● Recorded data
┄┄┄┄┄┄┄┄┄┄

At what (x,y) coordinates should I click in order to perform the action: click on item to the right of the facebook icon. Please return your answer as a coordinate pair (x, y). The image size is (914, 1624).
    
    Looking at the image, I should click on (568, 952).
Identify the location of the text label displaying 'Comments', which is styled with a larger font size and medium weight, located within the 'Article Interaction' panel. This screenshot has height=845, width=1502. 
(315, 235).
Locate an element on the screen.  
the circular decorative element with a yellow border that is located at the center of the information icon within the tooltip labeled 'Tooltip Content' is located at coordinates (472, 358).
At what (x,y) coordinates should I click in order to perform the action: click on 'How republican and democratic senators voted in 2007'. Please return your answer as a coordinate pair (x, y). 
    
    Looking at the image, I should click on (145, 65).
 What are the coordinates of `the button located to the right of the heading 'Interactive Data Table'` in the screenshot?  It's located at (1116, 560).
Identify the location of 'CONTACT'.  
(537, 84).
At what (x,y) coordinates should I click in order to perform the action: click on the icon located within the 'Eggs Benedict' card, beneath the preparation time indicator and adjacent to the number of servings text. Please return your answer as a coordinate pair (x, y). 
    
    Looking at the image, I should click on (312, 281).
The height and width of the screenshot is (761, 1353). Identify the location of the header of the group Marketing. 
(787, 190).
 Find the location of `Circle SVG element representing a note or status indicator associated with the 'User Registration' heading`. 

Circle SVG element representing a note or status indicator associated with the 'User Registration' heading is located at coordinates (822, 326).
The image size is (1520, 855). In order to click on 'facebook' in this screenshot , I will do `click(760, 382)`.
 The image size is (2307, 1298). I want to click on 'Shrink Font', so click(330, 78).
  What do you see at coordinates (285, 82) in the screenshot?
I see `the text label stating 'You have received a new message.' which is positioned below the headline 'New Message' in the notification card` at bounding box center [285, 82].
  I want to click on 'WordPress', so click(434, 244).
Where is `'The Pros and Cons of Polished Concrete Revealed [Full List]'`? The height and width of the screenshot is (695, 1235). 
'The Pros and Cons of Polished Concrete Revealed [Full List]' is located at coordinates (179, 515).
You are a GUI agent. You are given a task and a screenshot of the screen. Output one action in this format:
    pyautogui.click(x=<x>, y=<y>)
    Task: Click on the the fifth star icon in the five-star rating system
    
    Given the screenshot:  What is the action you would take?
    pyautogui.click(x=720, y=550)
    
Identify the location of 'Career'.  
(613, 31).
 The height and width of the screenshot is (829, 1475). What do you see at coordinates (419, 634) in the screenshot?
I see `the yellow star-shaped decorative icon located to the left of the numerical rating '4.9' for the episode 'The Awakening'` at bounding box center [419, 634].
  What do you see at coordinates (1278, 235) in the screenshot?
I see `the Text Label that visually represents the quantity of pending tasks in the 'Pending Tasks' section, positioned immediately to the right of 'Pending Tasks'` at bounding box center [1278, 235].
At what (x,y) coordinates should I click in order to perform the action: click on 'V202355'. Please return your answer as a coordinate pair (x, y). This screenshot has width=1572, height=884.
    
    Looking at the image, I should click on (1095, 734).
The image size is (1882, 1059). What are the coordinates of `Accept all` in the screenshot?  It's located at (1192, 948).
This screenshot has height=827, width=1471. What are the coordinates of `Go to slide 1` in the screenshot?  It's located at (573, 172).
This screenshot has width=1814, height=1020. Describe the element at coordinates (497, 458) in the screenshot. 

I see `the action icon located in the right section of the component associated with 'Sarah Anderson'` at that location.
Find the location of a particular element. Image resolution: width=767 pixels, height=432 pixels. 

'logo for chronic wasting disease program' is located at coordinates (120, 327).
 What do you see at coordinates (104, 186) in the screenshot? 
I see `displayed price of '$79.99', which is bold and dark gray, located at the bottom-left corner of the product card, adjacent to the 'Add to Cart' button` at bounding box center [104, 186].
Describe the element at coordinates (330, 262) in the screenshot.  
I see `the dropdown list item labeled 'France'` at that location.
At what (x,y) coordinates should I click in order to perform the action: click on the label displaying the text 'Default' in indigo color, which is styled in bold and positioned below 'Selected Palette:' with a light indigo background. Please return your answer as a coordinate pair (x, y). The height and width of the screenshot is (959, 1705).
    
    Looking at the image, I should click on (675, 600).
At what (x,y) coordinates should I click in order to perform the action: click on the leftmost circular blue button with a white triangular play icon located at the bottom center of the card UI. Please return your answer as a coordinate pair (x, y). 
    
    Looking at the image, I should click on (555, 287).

┄┄┄┄┄┄┄┄┄┄

● Short problem
Write out all of the data above line for line, with no changes.

● Completed task
At what (x,y) coordinates should I click in order to perform the action: click on item to the right of the facebook icon. Please return your answer as a coordinate pair (x, y). The image size is (914, 1624).
    
    Looking at the image, I should click on (568, 952).
Identify the location of the text label displaying 'Comments', which is styled with a larger font size and medium weight, located within the 'Article Interaction' panel. This screenshot has height=845, width=1502. 
(315, 235).
Locate an element on the screen.  
the circular decorative element with a yellow border that is located at the center of the information icon within the tooltip labeled 'Tooltip Content' is located at coordinates (472, 358).
At what (x,y) coordinates should I click in order to perform the action: click on 'How republican and democratic senators voted in 2007'. Please return your answer as a coordinate pair (x, y). 
    
    Looking at the image, I should click on (145, 65).
 What are the coordinates of `the button located to the right of the heading 'Interactive Data Table'` in the screenshot?  It's located at (1116, 560).
Identify the location of 'CONTACT'.  
(537, 84).
At what (x,y) coordinates should I click in order to perform the action: click on the icon located within the 'Eggs Benedict' card, beneath the preparation time indicator and adjacent to the number of servings text. Please return your answer as a coordinate pair (x, y). 
    
    Looking at the image, I should click on (312, 281).
The height and width of the screenshot is (761, 1353). Identify the location of the header of the group Marketing. 
(787, 190).
 Find the location of `Circle SVG element representing a note or status indicator associated with the 'User Registration' heading`. 

Circle SVG element representing a note or status indicator associated with the 'User Registration' heading is located at coordinates (822, 326).
The image size is (1520, 855). In order to click on 'facebook' in this screenshot , I will do `click(760, 382)`.
 The image size is (2307, 1298). I want to click on 'Shrink Font', so click(330, 78).
  What do you see at coordinates (285, 82) in the screenshot?
I see `the text label stating 'You have received a new message.' which is positioned below the headline 'New Message' in the notification card` at bounding box center [285, 82].
  I want to click on 'WordPress', so click(434, 244).
Where is `'The Pros and Cons of Polished Concrete Revealed [Full List]'`? The height and width of the screenshot is (695, 1235). 
'The Pros and Cons of Polished Concrete Revealed [Full List]' is located at coordinates (179, 515).
You are a GUI agent. You are given a task and a screenshot of the screen. Output one action in this format:
    pyautogui.click(x=<x>, y=<y>)
    Task: Click on the the fifth star icon in the five-star rating system
    
    Given the screenshot:  What is the action you would take?
    pyautogui.click(x=720, y=550)
    
Identify the location of 'Career'.  
(613, 31).
 The height and width of the screenshot is (829, 1475). What do you see at coordinates (419, 634) in the screenshot?
I see `the yellow star-shaped decorative icon located to the left of the numerical rating '4.9' for the episode 'The Awakening'` at bounding box center [419, 634].
  What do you see at coordinates (1278, 235) in the screenshot?
I see `the Text Label that visually represents the quantity of pending tasks in the 'Pending Tasks' section, positioned immediately to the right of 'Pending Tasks'` at bounding box center [1278, 235].
At what (x,y) coordinates should I click in order to perform the action: click on 'V202355'. Please return your answer as a coordinate pair (x, y). This screenshot has width=1572, height=884.
    
    Looking at the image, I should click on (1095, 734).
The image size is (1882, 1059). What are the coordinates of `Accept all` in the screenshot?  It's located at (1192, 948).
This screenshot has height=827, width=1471. What are the coordinates of `Go to slide 1` in the screenshot?  It's located at (573, 172).
This screenshot has width=1814, height=1020. Describe the element at coordinates (497, 458) in the screenshot. 

I see `the action icon located in the right section of the component associated with 'Sarah Anderson'` at that location.
Find the location of a particular element. Image resolution: width=767 pixels, height=432 pixels. 

'logo for chronic wasting disease program' is located at coordinates (120, 327).
 What do you see at coordinates (104, 186) in the screenshot? 
I see `displayed price of '$79.99', which is bold and dark gray, located at the bottom-left corner of the product card, adjacent to the 'Add to Cart' button` at bounding box center [104, 186].
Describe the element at coordinates (330, 262) in the screenshot.  
I see `the dropdown list item labeled 'France'` at that location.
At what (x,y) coordinates should I click in order to perform the action: click on the label displaying the text 'Default' in indigo color, which is styled in bold and positioned below 'Selected Palette:' with a light indigo background. Please return your answer as a coordinate pair (x, y). The height and width of the screenshot is (959, 1705).
    
    Looking at the image, I should click on (675, 600).
At what (x,y) coordinates should I click in order to perform the action: click on the leftmost circular blue button with a white triangular play icon located at the bottom center of the card UI. Please return your answer as a coordinate pair (x, y). 
    
    Looking at the image, I should click on (555, 287).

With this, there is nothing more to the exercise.